Written task -> Repeat the lines of the records below verbatim, starting at the line that contains "Click the blue plus add-block button" and ending at the line that contains "will pyautogui.click(x=187, y=99).".

━━━━━ Dataset content ━━━━━

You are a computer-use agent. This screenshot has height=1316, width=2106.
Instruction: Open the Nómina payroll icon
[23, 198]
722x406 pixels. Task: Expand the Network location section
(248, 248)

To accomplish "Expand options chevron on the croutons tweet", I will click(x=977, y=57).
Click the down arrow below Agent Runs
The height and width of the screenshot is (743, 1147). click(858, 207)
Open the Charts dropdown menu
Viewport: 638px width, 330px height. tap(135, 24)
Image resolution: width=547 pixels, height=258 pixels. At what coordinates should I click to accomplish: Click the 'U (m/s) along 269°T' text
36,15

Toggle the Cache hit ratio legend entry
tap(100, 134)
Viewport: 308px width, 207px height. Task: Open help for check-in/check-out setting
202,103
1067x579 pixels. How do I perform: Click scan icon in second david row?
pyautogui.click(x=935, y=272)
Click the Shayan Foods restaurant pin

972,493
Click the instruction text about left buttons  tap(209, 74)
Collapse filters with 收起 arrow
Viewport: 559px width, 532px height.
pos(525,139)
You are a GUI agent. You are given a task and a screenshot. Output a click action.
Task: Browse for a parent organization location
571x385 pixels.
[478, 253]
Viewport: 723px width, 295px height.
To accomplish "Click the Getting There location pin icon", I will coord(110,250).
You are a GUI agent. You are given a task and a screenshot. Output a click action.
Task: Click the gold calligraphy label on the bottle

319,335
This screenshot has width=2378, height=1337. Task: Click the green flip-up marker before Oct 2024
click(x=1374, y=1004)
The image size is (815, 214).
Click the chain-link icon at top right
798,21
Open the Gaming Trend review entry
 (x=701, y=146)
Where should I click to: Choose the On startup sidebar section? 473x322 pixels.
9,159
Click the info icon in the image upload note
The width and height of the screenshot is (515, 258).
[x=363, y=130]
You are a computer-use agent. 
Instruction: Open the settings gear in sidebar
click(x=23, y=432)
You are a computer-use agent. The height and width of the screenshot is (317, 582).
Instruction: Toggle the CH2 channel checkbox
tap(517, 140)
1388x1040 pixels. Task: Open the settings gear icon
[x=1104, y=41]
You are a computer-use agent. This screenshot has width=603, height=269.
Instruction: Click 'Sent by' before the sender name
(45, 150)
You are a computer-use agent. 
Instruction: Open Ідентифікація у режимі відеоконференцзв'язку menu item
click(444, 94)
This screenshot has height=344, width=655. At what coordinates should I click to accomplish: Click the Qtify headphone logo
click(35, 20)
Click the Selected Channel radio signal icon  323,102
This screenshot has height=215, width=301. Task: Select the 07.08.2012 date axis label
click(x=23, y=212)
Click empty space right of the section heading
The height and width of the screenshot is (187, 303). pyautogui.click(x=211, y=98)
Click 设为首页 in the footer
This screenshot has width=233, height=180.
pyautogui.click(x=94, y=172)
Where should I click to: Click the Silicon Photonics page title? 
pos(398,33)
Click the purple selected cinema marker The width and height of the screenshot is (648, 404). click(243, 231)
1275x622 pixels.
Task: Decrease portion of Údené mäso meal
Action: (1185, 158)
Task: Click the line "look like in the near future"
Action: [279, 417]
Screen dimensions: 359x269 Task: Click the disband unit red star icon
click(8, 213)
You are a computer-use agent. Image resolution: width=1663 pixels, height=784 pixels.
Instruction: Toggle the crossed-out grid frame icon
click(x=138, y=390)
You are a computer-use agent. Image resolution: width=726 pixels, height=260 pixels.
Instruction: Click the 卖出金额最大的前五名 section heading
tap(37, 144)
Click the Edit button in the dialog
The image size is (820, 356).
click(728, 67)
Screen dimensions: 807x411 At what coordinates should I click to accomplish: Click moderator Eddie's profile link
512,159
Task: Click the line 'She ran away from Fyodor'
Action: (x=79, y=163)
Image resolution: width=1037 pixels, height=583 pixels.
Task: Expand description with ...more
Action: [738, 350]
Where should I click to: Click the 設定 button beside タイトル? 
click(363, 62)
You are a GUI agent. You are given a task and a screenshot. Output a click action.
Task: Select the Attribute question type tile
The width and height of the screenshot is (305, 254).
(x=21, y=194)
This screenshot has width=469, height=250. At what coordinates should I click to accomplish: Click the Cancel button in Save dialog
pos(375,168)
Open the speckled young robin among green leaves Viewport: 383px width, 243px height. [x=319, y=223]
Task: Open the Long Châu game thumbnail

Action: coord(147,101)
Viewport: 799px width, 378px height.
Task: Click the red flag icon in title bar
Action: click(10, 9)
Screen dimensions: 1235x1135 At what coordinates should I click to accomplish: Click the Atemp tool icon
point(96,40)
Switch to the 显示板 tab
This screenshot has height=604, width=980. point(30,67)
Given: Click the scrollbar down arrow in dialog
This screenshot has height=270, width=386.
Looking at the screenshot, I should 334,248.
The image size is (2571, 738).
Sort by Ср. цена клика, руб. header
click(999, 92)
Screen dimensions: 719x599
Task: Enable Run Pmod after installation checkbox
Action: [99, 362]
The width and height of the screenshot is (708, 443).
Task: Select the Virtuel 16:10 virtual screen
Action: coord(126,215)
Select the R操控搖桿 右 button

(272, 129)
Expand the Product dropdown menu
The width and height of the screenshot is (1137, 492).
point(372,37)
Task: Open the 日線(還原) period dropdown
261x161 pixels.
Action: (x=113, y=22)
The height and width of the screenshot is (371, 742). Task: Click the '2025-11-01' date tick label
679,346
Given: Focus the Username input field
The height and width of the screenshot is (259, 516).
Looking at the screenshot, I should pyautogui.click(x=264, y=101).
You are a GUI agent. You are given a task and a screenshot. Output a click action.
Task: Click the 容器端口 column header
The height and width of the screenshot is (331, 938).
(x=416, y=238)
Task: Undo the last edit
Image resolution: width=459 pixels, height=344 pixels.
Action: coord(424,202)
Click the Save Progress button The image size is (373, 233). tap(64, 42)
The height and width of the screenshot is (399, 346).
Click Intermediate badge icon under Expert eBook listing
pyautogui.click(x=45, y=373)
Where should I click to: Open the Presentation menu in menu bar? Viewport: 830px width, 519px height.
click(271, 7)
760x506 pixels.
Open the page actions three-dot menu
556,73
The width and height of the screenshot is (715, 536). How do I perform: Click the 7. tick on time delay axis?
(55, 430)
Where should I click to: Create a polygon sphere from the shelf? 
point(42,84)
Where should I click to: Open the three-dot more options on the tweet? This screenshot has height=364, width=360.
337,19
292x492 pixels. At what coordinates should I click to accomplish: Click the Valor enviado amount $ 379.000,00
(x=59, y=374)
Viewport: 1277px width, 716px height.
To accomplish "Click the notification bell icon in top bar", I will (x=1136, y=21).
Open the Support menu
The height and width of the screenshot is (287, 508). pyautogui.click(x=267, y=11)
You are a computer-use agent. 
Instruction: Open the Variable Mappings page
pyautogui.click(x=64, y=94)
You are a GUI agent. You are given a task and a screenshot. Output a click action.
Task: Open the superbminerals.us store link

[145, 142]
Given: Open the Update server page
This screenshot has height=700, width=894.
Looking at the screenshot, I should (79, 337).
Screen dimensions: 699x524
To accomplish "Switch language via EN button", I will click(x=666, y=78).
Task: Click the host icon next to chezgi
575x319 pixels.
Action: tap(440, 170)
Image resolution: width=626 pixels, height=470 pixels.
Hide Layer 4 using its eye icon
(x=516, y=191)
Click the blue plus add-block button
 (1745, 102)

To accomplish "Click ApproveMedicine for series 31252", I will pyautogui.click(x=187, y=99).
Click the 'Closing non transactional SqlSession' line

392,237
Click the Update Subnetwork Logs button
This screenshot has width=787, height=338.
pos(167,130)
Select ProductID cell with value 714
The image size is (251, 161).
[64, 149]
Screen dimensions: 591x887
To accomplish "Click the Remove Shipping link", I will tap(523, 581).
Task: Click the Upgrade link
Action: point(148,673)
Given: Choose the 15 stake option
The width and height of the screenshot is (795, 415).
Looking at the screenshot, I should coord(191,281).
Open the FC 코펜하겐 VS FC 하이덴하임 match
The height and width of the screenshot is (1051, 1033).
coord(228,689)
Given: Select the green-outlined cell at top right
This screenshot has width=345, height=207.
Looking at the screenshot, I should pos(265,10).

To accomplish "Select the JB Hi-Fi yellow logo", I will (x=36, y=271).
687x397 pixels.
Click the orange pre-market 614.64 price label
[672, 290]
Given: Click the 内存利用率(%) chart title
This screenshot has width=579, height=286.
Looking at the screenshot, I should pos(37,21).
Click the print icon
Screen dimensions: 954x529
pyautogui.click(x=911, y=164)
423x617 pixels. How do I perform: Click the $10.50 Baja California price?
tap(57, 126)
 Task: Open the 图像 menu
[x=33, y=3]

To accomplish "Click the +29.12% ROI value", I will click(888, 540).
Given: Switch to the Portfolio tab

━━━━━

Final result ->
Click the blue plus add-block button
 (1745, 102)

To accomplish "Click ApproveMedicine for series 31252", I will pyautogui.click(x=187, y=99).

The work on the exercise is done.